Your goal: All that is needed is the first stretch of the listing below, repeated exactly and ending with the line that contains "You are a computer-use agent. 419x909 pixels.". Pictures are to be left out.

Record set:
- Opening Delimiter -
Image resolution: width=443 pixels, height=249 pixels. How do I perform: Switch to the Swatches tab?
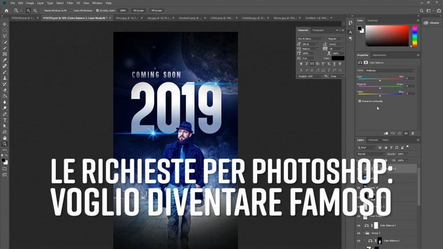tap(373, 21)
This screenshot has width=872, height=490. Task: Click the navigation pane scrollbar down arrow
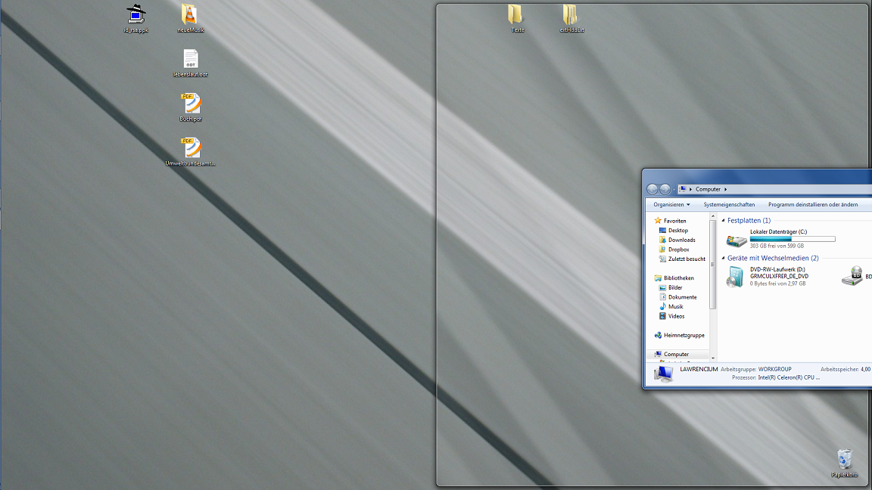point(713,356)
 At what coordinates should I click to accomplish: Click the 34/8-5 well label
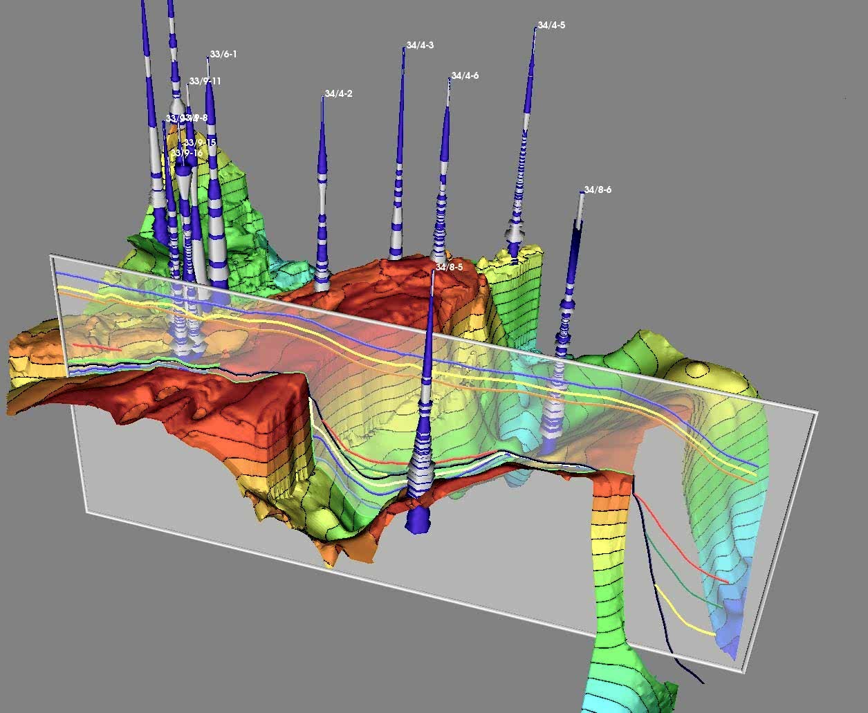(449, 267)
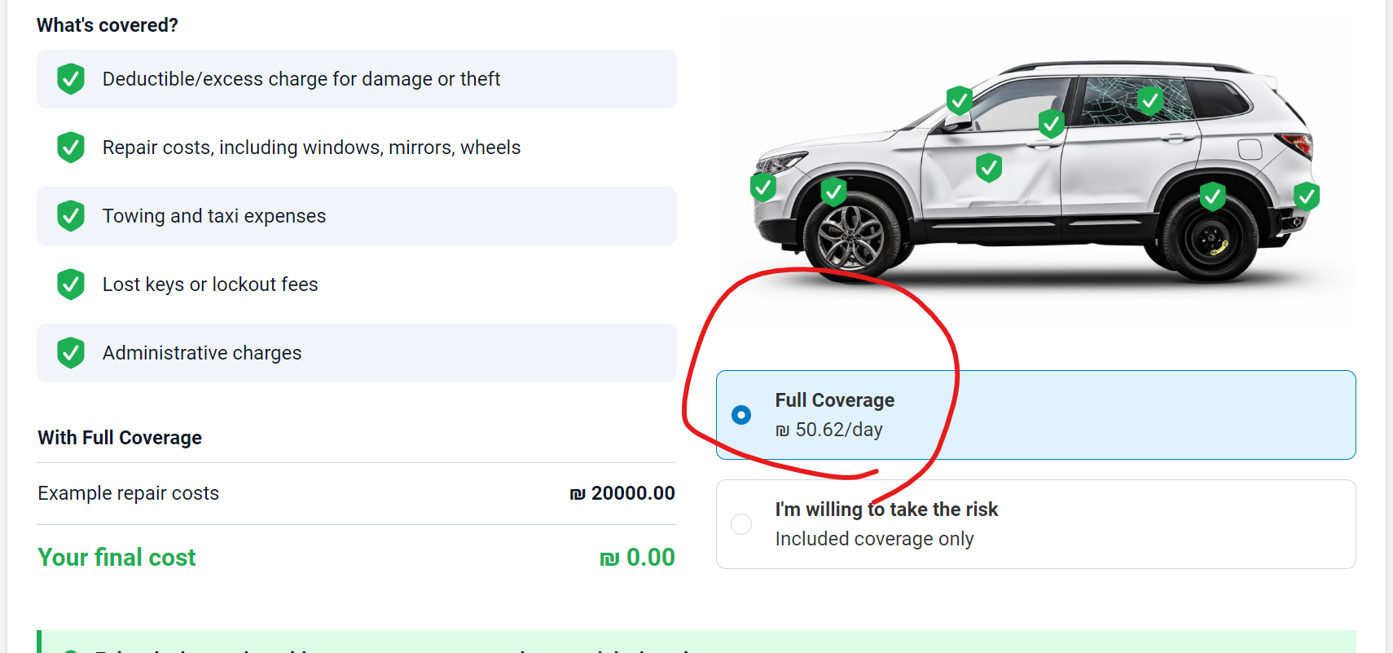The image size is (1393, 653).
Task: Click the shield icon beside Lost keys or lockout fees
Action: pos(71,285)
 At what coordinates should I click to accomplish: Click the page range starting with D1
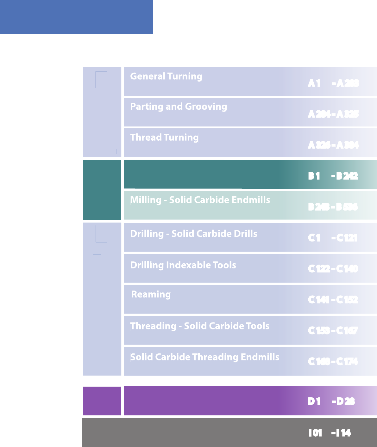point(331,401)
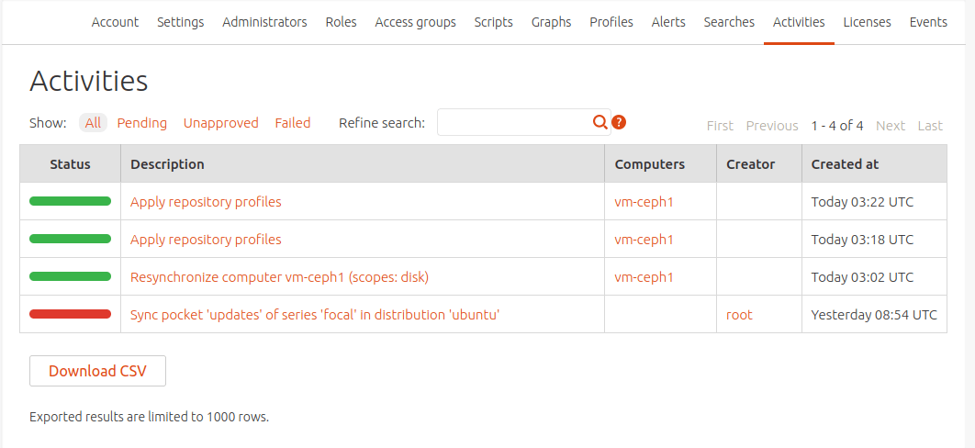Open the Apply repository profiles 03:18 activity
The width and height of the screenshot is (975, 448).
click(206, 240)
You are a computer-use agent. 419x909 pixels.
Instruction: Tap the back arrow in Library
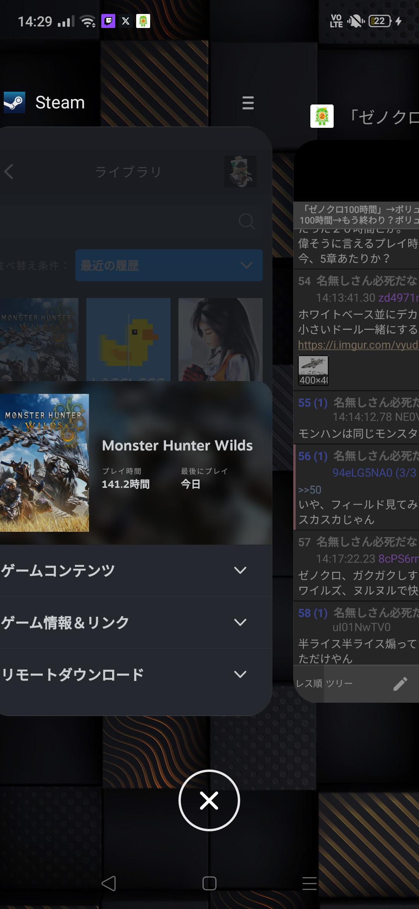click(x=9, y=171)
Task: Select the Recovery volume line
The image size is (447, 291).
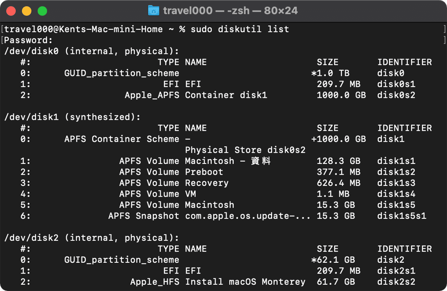Action: click(x=207, y=183)
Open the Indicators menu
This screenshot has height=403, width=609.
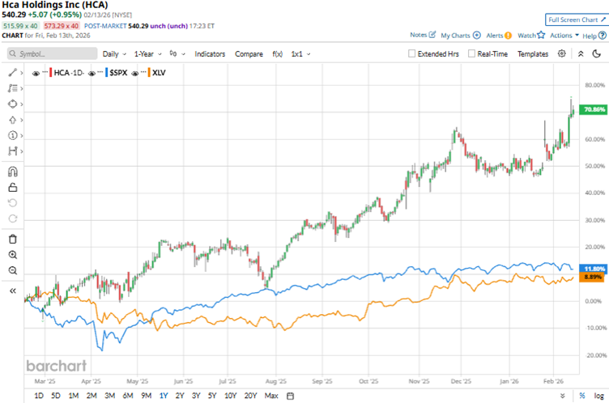coord(210,53)
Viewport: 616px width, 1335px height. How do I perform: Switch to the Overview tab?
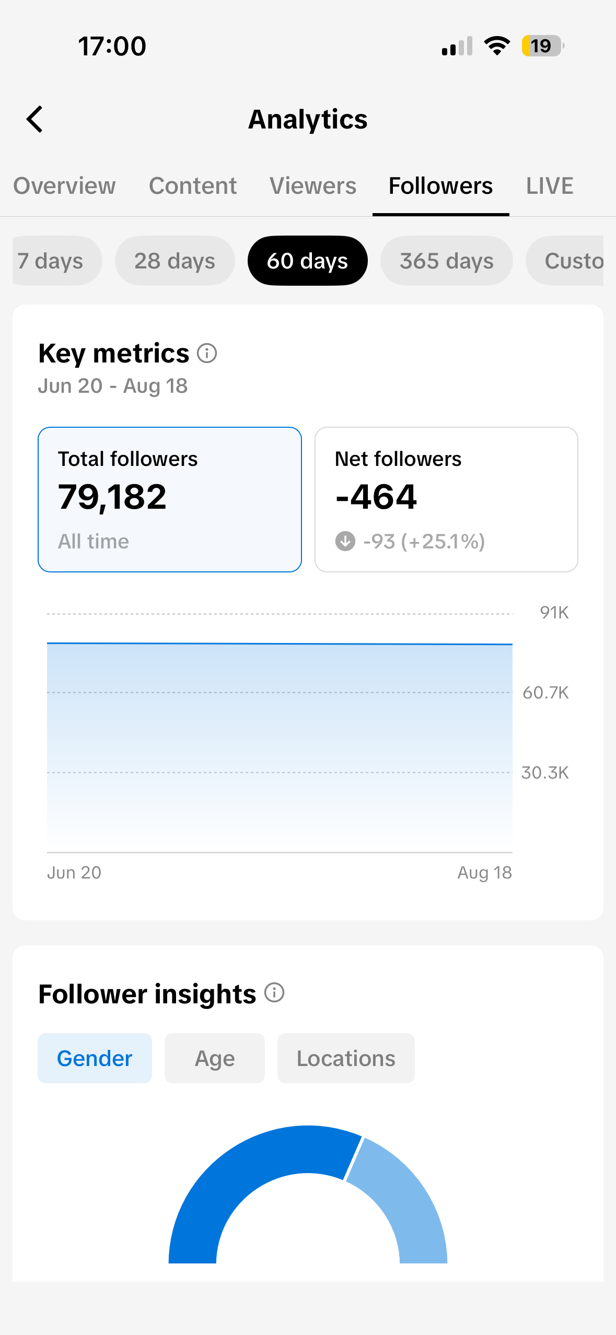(x=64, y=186)
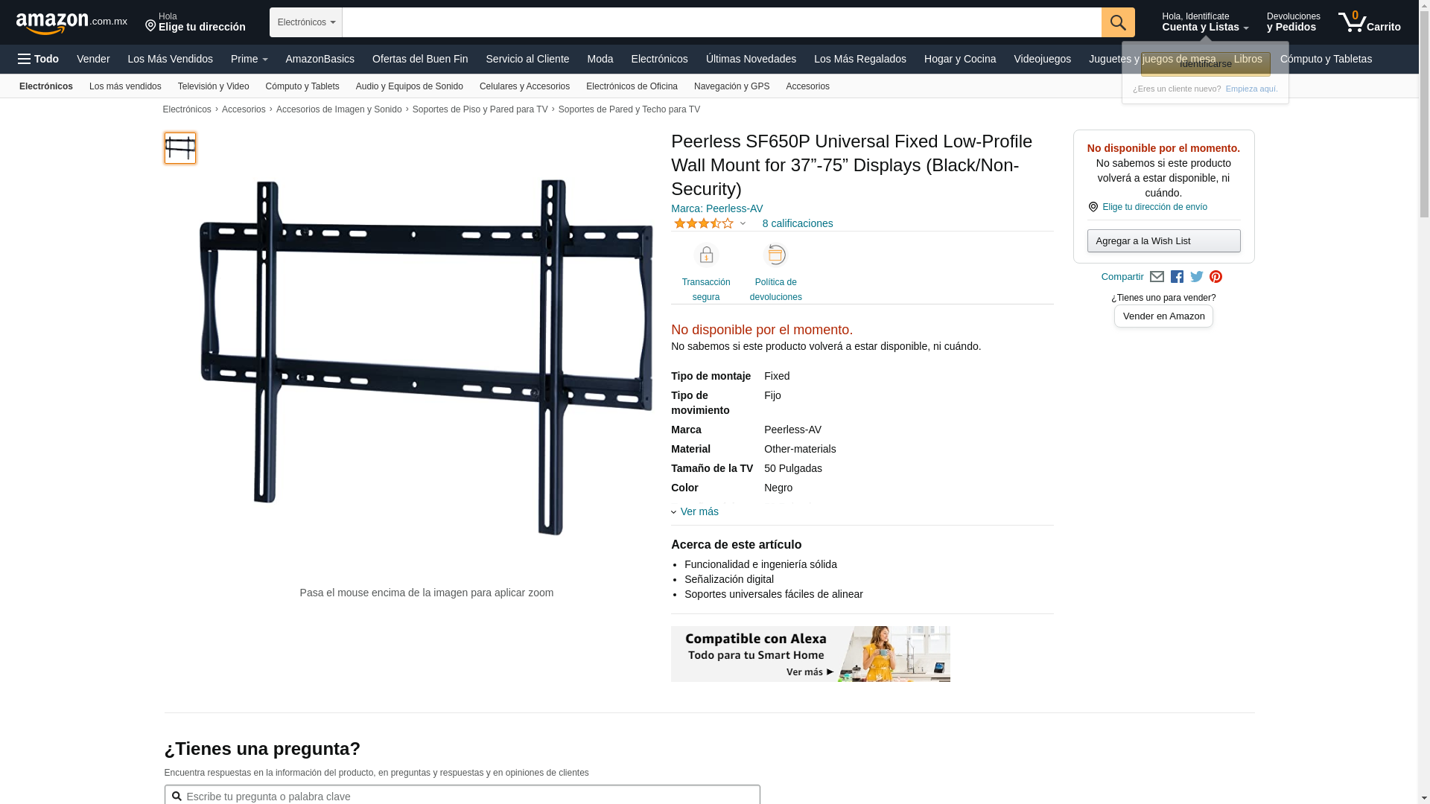Select the wall mount product thumbnail
Screen dimensions: 1430x804
coord(180,148)
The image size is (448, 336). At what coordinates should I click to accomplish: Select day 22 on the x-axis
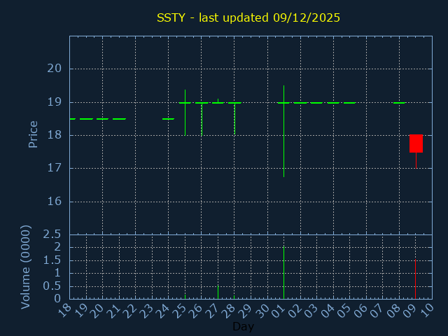click(130, 309)
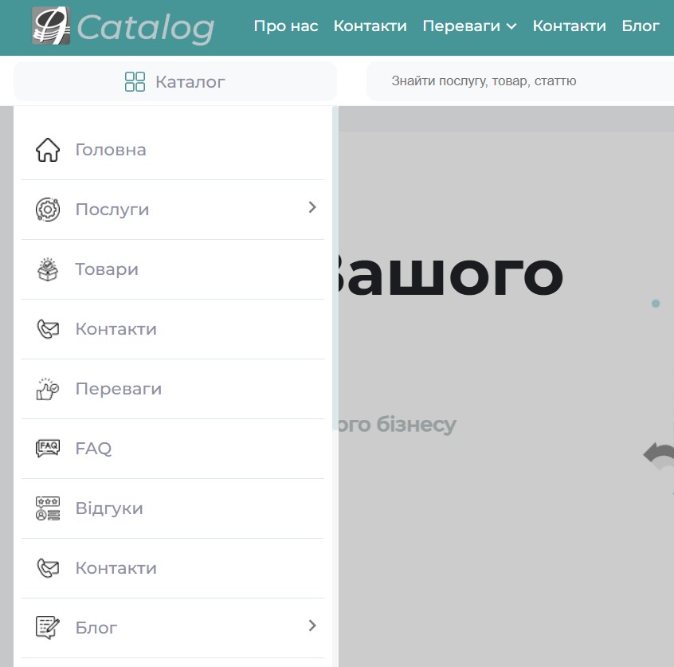Open Про нас in the top navigation

click(285, 26)
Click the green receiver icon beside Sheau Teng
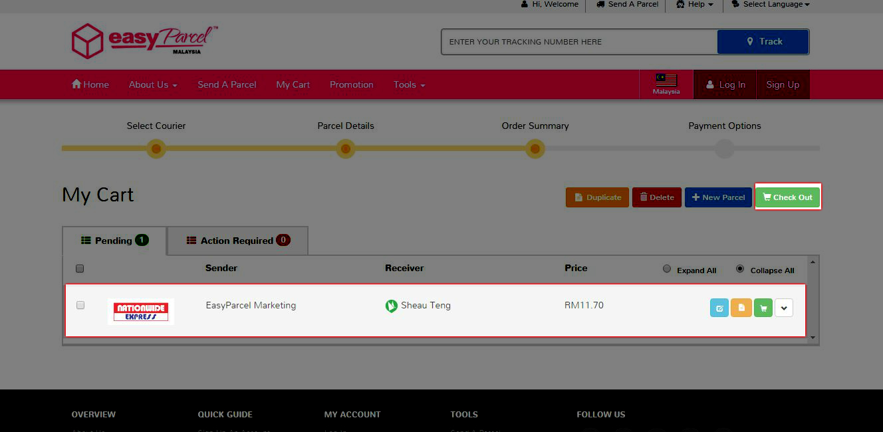The height and width of the screenshot is (432, 883). [392, 306]
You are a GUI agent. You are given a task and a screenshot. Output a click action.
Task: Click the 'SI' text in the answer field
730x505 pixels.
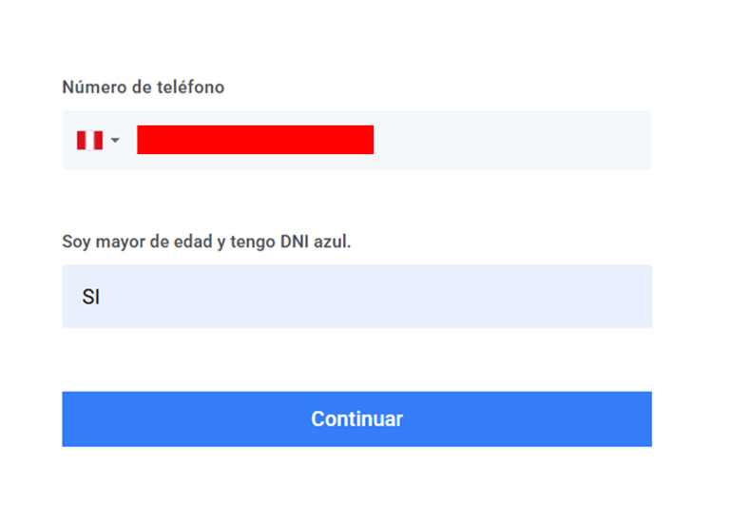pyautogui.click(x=91, y=297)
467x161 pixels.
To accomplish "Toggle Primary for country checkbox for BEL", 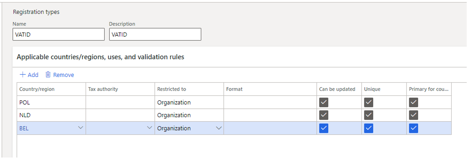I will point(413,128).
- Closing Delimiter -
Result of this exercise:
Image resolution: width=443 pixels, height=249 pixels. How do I perform: Switch to the Swatches tab?
tap(373, 21)
This screenshot has width=872, height=490. Task: Click the navigation pane scrollbar down arrow
point(713,356)
 At what coordinates should I click to accomplish: Click the 34/8-5 well label
(449, 267)
The image size is (1393, 653).
Task: Click the shield icon beside Lost keys or lockout fees
Action: pos(71,285)
 At what coordinates should I click to accomplish: Click the page range starting with D1
point(331,401)
Open the Apply repository profiles 03:18 activity
The width and height of the screenshot is (975, 448).
click(206, 240)
You are a computer-use agent. 419x909 pixels.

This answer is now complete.